*TASK INSTRUCTIONS*.
Set out each line of the records below as a numbered list, leaving out blank lines.

○ ○ ○ ○ ○ ○ ○

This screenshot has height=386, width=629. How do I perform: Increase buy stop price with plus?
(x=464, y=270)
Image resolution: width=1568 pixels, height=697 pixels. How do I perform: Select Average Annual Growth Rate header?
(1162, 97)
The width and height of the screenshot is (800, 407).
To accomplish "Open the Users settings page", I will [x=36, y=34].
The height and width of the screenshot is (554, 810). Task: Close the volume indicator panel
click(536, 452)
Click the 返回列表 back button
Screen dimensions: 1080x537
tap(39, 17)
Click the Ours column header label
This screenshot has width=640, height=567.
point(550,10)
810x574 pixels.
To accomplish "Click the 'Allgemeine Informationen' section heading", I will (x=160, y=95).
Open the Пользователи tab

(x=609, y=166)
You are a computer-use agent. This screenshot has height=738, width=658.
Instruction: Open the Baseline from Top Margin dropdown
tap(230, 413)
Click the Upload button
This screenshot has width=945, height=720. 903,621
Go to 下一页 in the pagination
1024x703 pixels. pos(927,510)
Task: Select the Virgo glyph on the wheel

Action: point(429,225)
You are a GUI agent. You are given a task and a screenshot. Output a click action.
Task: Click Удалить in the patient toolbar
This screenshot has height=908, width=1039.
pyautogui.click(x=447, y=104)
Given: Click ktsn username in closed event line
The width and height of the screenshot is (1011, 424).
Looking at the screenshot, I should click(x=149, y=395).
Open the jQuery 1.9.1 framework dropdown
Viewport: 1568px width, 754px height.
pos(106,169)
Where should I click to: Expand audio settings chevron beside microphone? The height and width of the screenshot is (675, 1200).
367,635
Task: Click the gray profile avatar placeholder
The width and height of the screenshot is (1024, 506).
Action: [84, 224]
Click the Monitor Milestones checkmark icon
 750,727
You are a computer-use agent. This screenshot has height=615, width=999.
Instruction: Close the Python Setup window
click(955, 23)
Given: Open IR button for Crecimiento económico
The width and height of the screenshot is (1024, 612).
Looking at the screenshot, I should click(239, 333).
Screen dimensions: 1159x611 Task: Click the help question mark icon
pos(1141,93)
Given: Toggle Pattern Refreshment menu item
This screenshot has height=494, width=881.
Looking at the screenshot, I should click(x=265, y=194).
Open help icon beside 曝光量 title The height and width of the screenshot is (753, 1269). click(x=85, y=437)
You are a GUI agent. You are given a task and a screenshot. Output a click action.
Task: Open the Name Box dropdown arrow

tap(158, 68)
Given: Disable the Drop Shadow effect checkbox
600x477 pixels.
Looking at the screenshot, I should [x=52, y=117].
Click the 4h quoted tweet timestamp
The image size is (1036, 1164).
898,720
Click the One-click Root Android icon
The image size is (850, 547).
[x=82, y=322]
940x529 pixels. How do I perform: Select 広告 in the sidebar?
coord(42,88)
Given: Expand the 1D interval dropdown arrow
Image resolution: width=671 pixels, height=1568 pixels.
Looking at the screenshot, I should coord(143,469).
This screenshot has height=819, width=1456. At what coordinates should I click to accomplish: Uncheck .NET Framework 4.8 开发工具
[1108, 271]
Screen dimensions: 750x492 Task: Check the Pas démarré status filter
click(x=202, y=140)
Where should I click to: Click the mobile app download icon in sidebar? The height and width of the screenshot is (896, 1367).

○ ○ ○ ○ ○ ○ ○

*FULL SOLUTION*.
1. This screenshot has height=386, width=629. How do I perform: Increase buy stop price with plus?
2. (x=464, y=270)
3. Image resolution: width=1568 pixels, height=697 pixels. How do I perform: Select Average Annual Growth Rate header?
4. (1162, 97)
5. The width and height of the screenshot is (800, 407).
6. To accomplish "Open the Users settings page", I will [x=36, y=34].
7. The height and width of the screenshot is (554, 810). Task: Close the volume indicator panel
8. click(536, 452)
9. Click the 返回列表 back button
10. Screen dimensions: 1080x537
11. tap(39, 17)
12. Click the Ours column header label
13. This screenshot has width=640, height=567.
14. point(550,10)
15. 810x574 pixels.
16. To accomplish "Click the 'Allgemeine Informationen' section heading", I will (x=160, y=95).
17. Open the Пользователи tab
18. (x=609, y=166)
19. You are a computer-use agent. This screenshot has height=738, width=658.
20. Instruction: Open the Baseline from Top Margin dropdown
21. tap(230, 413)
22. Click the Upload button
23. This screenshot has width=945, height=720. 903,621
24. Go to 下一页 in the pagination
25. 1024x703 pixels. pos(927,510)
26. Task: Select the Virgo glyph on the wheel
27. Action: point(429,225)
28. You are a GUI agent. You are given a task and a screenshot. Output a click action.
29. Task: Click Удалить in the patient toolbar
30. This screenshot has height=908, width=1039.
31. pyautogui.click(x=447, y=104)
32. Given: Click ktsn username in closed event line
33. The width and height of the screenshot is (1011, 424).
34. Looking at the screenshot, I should click(x=149, y=395).
35. Open the jQuery 1.9.1 framework dropdown
36. Viewport: 1568px width, 754px height.
37. pos(106,169)
38. Where should I click to: Expand audio settings chevron beside microphone? The height and width of the screenshot is (675, 1200).
39. 367,635
40. Task: Click the gray profile avatar placeholder
41. The width and height of the screenshot is (1024, 506).
42. Action: [84, 224]
43. Click the Monitor Milestones checkmark icon
44.  750,727
45. You are a computer-use agent. This screenshot has height=615, width=999.
46. Instruction: Close the Python Setup window
47. click(955, 23)
48. Given: Open IR button for Crecimiento económico
49. The width and height of the screenshot is (1024, 612).
50. Looking at the screenshot, I should click(239, 333).
51. Screen dimensions: 1159x611 Task: Click the help question mark icon
52. pos(1141,93)
53. Given: Toggle Pattern Refreshment menu item
54. This screenshot has height=494, width=881.
55. Looking at the screenshot, I should click(x=265, y=194).
56. Open help icon beside 曝光量 title The height and width of the screenshot is (753, 1269). click(x=85, y=437)
57. You are a GUI agent. You are given a task and a screenshot. Output a click action.
58. Task: Open the Name Box dropdown arrow
59. tap(158, 68)
60. Given: Disable the Drop Shadow effect checkbox
61. 600x477 pixels.
62. Looking at the screenshot, I should [x=52, y=117].
63. Click the 4h quoted tweet timestamp
64. The image size is (1036, 1164).
65. 898,720
66. Click the One-click Root Android icon
67. The image size is (850, 547).
68. [x=82, y=322]
69. 940x529 pixels. How do I perform: Select 広告 in the sidebar?
70. coord(42,88)
71. Given: Expand the 1D interval dropdown arrow
72. Image resolution: width=671 pixels, height=1568 pixels.
73. Looking at the screenshot, I should coord(143,469).
74. This screenshot has height=819, width=1456. At what coordinates should I click to accomplish: Uncheck .NET Framework 4.8 开发工具
75. [1108, 271]
76. Screen dimensions: 750x492 Task: Check the Pas démarré status filter
77. click(x=202, y=140)
78. Where should I click to: Click the mobile app download icon in sidebar? The height and width of the screenshot is (896, 1367).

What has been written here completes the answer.